The week of September 22, the Fort Collins, Colorado, City Council voted to appeal a decision rendered last month that struck down the city’s fracking ban. The North America Shale Blog previously covered that decision here.
In that August 2014 decision, a Larimer County District Court Judge ruled that Colorado’s 1951 Oil and Gas Conservation Act (“Act”) preempts the city’s five-year moratorium on fracking that was set to expire on August 5, 2018. The decision addressed the conflict between Article XX of the Colorado Constitution, which gives local governments “home-rule” powers—defined as “the full right to self-government” on local and municipal matters—and local attempts to regulate oil and gas activities. The court reasoned that Article XX does not permit a city to enact ordinances in areas of mixed state and local concern, or areas of statewide concern that intrude on state law, meaning that a local ordinance may be preempted where it would “conflict with the operation of a state statute.” The court then reasoned that the Act impliedly, though not expressly, preempted the city’s five-year fracking ban because it impeded the state’s interest in oil and gas development.

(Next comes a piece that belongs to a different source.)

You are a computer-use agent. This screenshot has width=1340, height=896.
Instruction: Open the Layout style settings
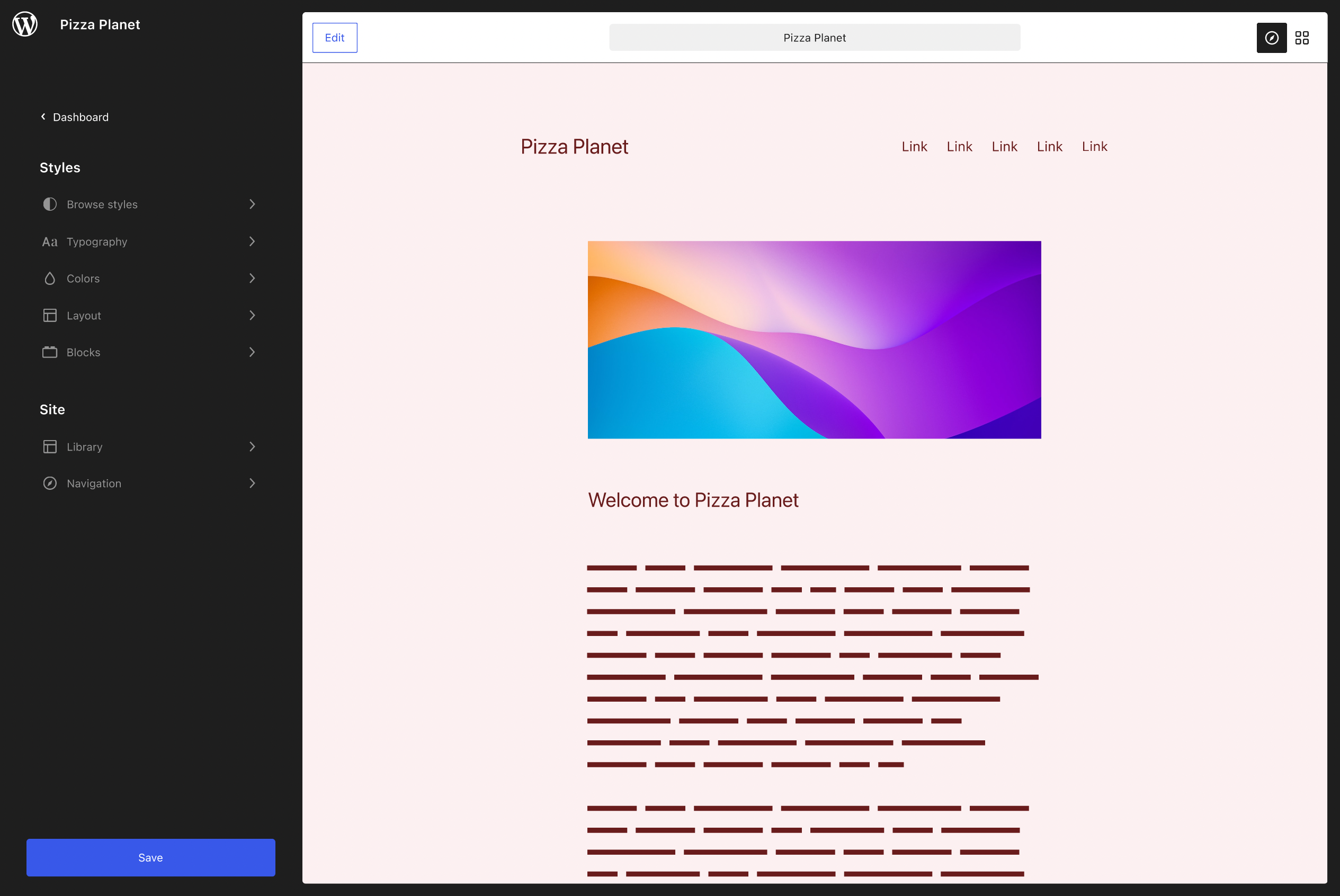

The Fort Collins resolution council voted 6-1 on Tuesday to direct the city’s interim attorney to appeal that decision to the Colorado Court of Appeals and to seek a stay pending appeal. If successful, a stay of the decision would leave the fracking ban in place pending the outcome of the appeal. Before the vote, several citizens, including a representative of the group Citizens for a Healthy Fort Collins, made public comments in support of the appeal. This appeal will make Fort Collins the second Colorado city to appeal a decision striking down a local fracking ban. Fort Collins follows Longmont, Colorado, where a coalition of environmental groups appealed a similar Boulder County District Court decision to the Colorado Court of Appeals in September.